State Rep. Cory Mason, D-Racine, wants to turn that around. Wisconsin does not yet know its share of a recently announced federal stimulus grant program to provide more than $11 billion nationwide for energy efficiency projects. But Mason — under a bill introduced this week — would use the money in a revolving loan program that would combine the stimulus money with investment from private utilities to encourage more homeowners to weatherize their homes.
Mason said his bill would help homeowners pay for improvements, create weatherizing jobs and stretch the stimulus money.
The idea, Mason said, is simple. If the average home weatherization estimate is $6,500, few families are likely to follow through.
“Most folks just don’t have that right now,” he said.
But if the state can provide low or no-interest loans to families considering weatherization, he said, that is an incentive for the homeowners to get the work done and expands job opportunities for the industry.
Instead of homeowners getting the grants directly from a set amount of stimulus money, Mason said, the program would allow borrowers to repay loans through utility or municipal bills. It also would encourage private utilities to invest in the program, he said, and the combination of public and private money can be sustained for years and potentially weatherize thousands of buildings.
Mason announced the bill Monday at the First Choice Pre-Apprenticeship Training Center in Racine.
Olatoye Baiyewu, First Choice’s executive director, said he wants the bill to open up opportunities for more hiring and weatherization work, but a jobs boom will not happen if the work is confined to private homes.
“If and when contractors start looking at commercial properties to do these weatherization projects,” he said, “that’s when you’re really going to see more work happen.”
Westring, whose company renovates and remodels homes and commercial buildings, said most of his recent projects have been for homeowners.
“I think in the last year, I’ve done maybe four commercial building jobs,” Westring said. “I think that work might increase, particularly if these incentives are out there, but as of now there hasn’t been a whole lot of activity on that end.”
Even if the work is limited to residential projects, it would be welcomed by Anna Fell, a labor apprentice for Laborers Local 113 who is laid off for the season.
“As far as how long people will be able to work on these weatherization projects, I don’t know,” she said. “But there are a lot of guys I know that haven’t worked at all in months. We’ve lost a lot of companies that have been around for awhile. If the government can help people put money back into the economy, that helps.
“There are a lot of people wondering how they’re going to afford next month’s bills.”
In addition to homeowners keeping a close eye on their wallets, weatherization work also has been slow because the state is still trying to develop a market for it, Mason said.

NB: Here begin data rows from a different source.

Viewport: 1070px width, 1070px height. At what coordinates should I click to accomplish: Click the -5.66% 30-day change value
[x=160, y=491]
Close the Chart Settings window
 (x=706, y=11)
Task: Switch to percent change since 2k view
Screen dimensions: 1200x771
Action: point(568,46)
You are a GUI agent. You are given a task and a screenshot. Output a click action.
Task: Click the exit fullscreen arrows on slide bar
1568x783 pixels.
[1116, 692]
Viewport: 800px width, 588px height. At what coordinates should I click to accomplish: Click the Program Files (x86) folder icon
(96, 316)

“There are about 2.2 million buildings in this state that need retrofitting,” he said. “The federal government is not going to send Wisconsin enough money to weatherize every one of them. So you have to create that market. You have to make sure employers are there and you have to make sure workers are trained.”
Plenty of contractors are prepared to handle weatherization projects, Westring said. But the question is whether low or no-interest loans will turn his prospects into contracts.
“I’m hopeful,” he said. “I think if there are incentives, it can provide a big help. But it’s still too early to say what’s going to happen. I haven’t seen a big jump in the work in some time.”